セッション管理のためのアプリケーションのプログラム方法

プログラム環境の設定

この節では、統合プロセスの一部としてアプリケーションを保存するために必要なプログラミングの手順を説明します。

プログラム環境を設定するには、次の手順に従います。

  1. 次のヘッダ・ファイルを組み込みます。

    • Xm/Xm.h

    • Xm/Protocols.h

    • Dt/Session.h

  2. libXmlibDtSvcをリンクします。

  3. ツールキットを初期化して、トップレベル・ウィジェットを作成します。

WM_SAVE_YOURSELF アトムの設定

次の例に示すように、Motif の XmAddWMProtocol() 関数を使用して、アプリケーションのトップレベル・ウィンドウの WM_PROTOCOLS 属性の WM_SAVE_YOURSELF アトムを設定します。

Atom XaWmSaveYourself; 
Display *dsp;
dsp = XtDisplay(toplevel);
XaWmSaveYourself = XmInternAtom(dsp,
"WM_SAVE_YOURSELF", False); 

XmAddWMProtocols(toplevel, &XaWmSaveYourself, 1);

注 -

複数のウィンドウに対して WM_SAVE_YOURSELF アトムを設定しないでください。

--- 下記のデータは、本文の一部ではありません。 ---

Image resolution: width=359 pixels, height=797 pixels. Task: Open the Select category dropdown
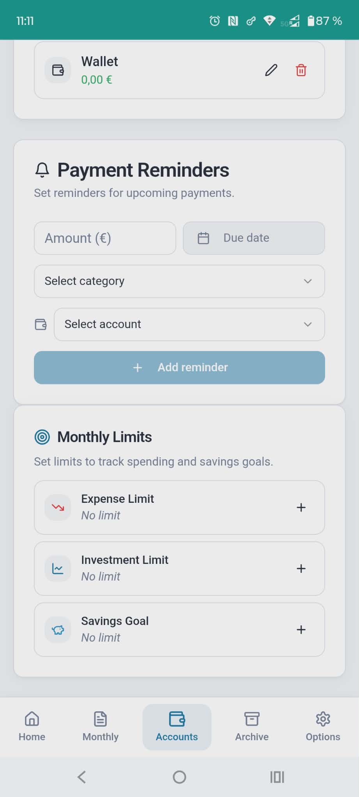(179, 281)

WM_SAVE_YOURSELF メッセージを受け取るための準備

Motif の XmAddWMProtocolCallback() 関数を使用して、アプリケーションが WM_SAVE_YOURSELF クライアント・メッセージを受け取ったときに呼び出されるコールバック・プロシージャを設定します。

XmAddWMProtocolCallback(toplevel,
XaWmSaveYourself, SaveYourselfProc,
toplevel);

WM_SAVE_YOURSELF メッセージの処理

セッション・マネージャがこのアプリケーションのトップレベル・ウィンドウに WM_SAVE_YOURSELF クライアント・メッセージを送ると、SaveYourselfProc() コールバック・プロシージャが呼び出されます。このコールバックを使用して、アプリケーションの状態を保存します。アプリケーションはプログラマが選んだ任意の方法で状態を保存できますが、保存中はユーザと対話できません。

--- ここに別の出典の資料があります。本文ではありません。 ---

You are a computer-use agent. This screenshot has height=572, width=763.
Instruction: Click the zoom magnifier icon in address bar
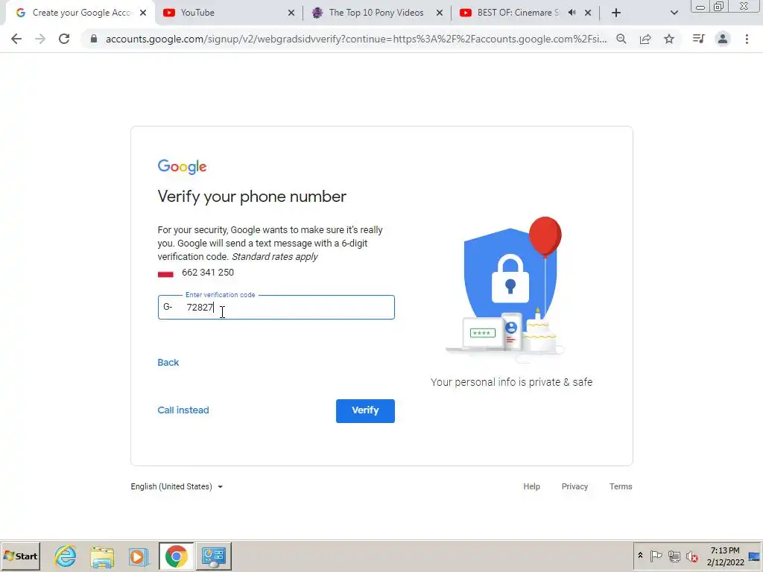coord(621,39)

セッション・マネージャは、アプリケーションの状態を保存するための絶対パス名とベース・ファイル名を返す手段として、DtSessionSavePath() 関数を提供します。

WM_COMMAND 属性の設定

アプリケーションが WM_SAVE_YOURSELF メッセージの処理 (状態を保存するか、メッセージを無視する) を終了した後、アプリケーションはトップレベル・ウィンドウの WM_COMMAND 属性を設定して、保存操作が完了したことをセッション・マネージャに知らせなければなりません。

アプリケーションのトップレベル・ウィンドウの WM_COMMAND 属性を設定するには、Xlib の XSetCommand() 関数を使用します。この属性を設定することによって、アプリケーションが WM_SAVE_YOURSELF メッセージの処理を終了したことをセッション・マネージャに知らせ、アプリケーションを再起動するために必要なコマンド行をセッション・マネージャに与えます。

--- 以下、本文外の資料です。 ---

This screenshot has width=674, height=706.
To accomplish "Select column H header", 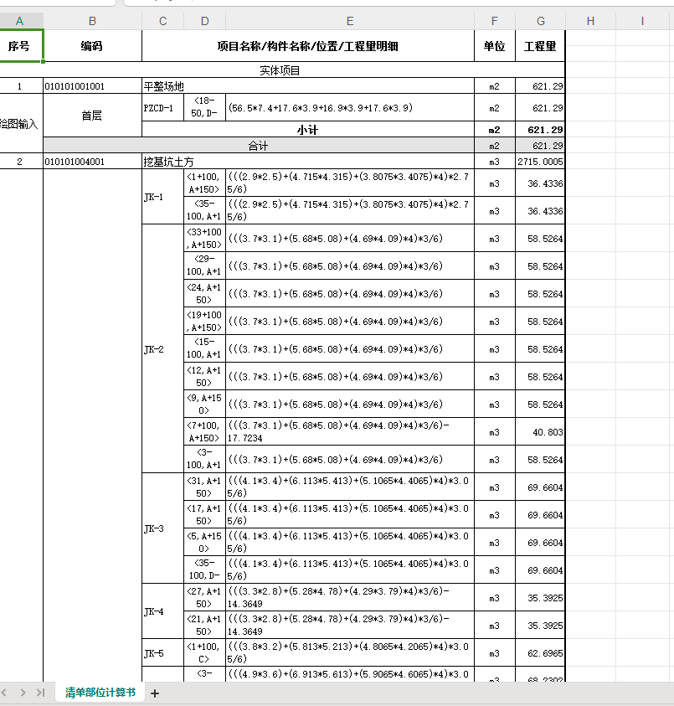I will [591, 21].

XSetCommand() は、コマンド引き数の配列を受け入れます。アプリケーションが保存プロセスの一部として DtSessionSavePath() 関数を使用する場合には、XSetCommand() には追加のコマンド引き数 -session basename が必要です。basename は、DtSessionSavePath() によって返されるベース・ファイル名です。